Testing @David Eisenstat's answer with 30 given points:

from ortools.linear_solver import pywraplp
import numpy as np

def subset_David_Eisenstat(points, r):
    solver = pywraplp.Solver.CreateSolver("SCIP")
    variables = [solver.BoolVar("x[{}]".format(i)) for i in range(len(points))]
    solver.Maximize(sum(variables))
    for j, q in enumerate(points):
        for i, p in enumerate(points[:j]):
            if np.linalg.norm(p - q) <= r:
                solver.Add(variables[i] + variables[j] <= 1)
    solver.EnableOutput()
    solver.Solve()
    indices = [i for (i, variable) in enumerate(variables) if variable.SolutionValue()]
    return points[indices]

points = np.array(
[[ 7.32837882, 12.12765786, 15.01412241],
 [ 8.25164031, 11.14830379, 15.01412241],
 [ 8.21790113, 13.05647987, 13.05647987],
 [ 7.30031002, 13.08276009, 14.05452502],
 [ 9.18056467, 12.0800735 , 13.05183844],
 [ 9.17929647, 11.11270337, 14.03027534],
 [ 7.64737905, 11.48906945, 15.34274827],
 [ 7.01315886, 12.77870699, 14.70301668],
 [ 8.88132414, 10.81243313, 14.68685022],
 [ 7.60617372, 13.39792166, 13.39792166],
 [ 8.85967682, 12.72946394, 12.72946394],
 [ 9.50060705, 11.43361294, 13.37866092],
 [ 8.21790113, 12.08471494, 14.02824481],
 [ 7.32837882, 12.12765786, 16.98587759],
 [ 8.25164031, 11.14830379, 16.98587759],
 [ 7.30031002, 13.08276009, 17.94547498],
 [ 8.21790113, 13.05647987, 18.94352013],
 [ 9.17929647, 11.11270337, 17.96972466],
 [ 9.18056467, 12.0800735 , 18.94816156],
 [ 7.64737905, 11.48906945, 16.65725173],
 [ 7.01315886, 12.77870699, 17.29698332],
 [ 8.88132414, 10.81243313, 17.31314978],
 [ 7.60617372, 13.39792166, 18.60207834],
 [ 8.85967682, 12.72946394, 19.27053606],
 [ 9.50060705, 11.43361294, 18.62133908],
 [ 8.21790113, 12.08471494, 17.97175519],
 [ 7.32837882, 15.01412241, 12.12765786],
 [ 8.25164031, 15.01412241, 11.14830379],
 [ 7.30031002, 14.05452502, 13.08276009],
 [ 9.18056467, 13.05183844, 12.0800735 ],])

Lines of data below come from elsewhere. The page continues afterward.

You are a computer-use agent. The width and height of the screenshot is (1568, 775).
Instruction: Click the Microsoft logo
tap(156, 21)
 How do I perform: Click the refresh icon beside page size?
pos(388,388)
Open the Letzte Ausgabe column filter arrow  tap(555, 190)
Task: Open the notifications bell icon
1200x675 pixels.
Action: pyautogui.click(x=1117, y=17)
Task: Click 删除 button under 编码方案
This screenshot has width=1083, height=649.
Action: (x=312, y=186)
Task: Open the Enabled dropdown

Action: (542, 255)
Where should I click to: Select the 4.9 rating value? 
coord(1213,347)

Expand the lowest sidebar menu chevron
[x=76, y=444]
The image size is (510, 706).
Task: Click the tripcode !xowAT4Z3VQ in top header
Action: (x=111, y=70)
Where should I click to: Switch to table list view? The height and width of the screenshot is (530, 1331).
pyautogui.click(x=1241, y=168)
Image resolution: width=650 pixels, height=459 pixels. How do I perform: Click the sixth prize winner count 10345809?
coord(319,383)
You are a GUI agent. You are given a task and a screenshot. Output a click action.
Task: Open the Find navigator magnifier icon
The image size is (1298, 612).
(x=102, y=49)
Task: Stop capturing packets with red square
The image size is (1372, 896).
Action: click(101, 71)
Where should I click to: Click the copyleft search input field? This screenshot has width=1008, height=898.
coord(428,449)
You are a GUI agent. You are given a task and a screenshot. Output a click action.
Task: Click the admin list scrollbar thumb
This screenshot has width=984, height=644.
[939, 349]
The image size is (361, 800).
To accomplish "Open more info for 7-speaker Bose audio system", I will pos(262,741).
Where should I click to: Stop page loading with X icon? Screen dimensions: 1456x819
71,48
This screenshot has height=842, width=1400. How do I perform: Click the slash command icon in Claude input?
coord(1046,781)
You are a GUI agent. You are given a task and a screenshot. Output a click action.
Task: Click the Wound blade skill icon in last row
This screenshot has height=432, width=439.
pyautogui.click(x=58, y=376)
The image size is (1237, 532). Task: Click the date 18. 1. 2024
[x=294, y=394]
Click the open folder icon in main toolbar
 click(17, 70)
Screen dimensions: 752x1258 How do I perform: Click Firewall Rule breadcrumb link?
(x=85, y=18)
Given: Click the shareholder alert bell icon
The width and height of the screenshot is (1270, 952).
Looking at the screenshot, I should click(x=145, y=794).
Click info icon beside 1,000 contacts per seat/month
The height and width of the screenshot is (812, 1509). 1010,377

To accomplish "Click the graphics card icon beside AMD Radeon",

When the expected minimum distance is 1:

subset1 = subset_David_Eisenstat(points, r=1.)
print(len(subset1))
# Output: 18

Check the minimum distance:

from scipy.spatial.distance import cdist
dist = cdist(subset1, subset1, metric='euclidean')
# Delete diagonal
res = dist[~np.eye(dist.shape[0],dtype=bool)].reshape(dist.shape[0],-1)
print(np.min(res))
# Output: 1.3285513450926985

Change the expected minimum distance to 2:

subset2 = subset_David_Eisenstat(points, r=2.)
print(len(subset2))
# Output: 10

Check the minimum distance:

from scipy.spatial.distance import cdist
dist = cdist(subset2, subset2, metric='euclidean')
# Delete diagonal
res = dist[~np.eye(dist.shape[0],dtype=bool)].reshape(dist.shape[0],-1)
print(np.min(res))
# Output: 2.0612041004376223

Answer 4

This might not be too fast, but iterate the 3D distance formula, append to dictionary, sort it, then get id.

The 3D distance formula is given points (x, y, z) and (x1, y1, z1) :

m = ((x-x1)^2 + (y-y1)^2)^0.5
d = (m^2 + (z-z1)^2)^0.5

( d is the total distance and ^0.5 is sqrt.)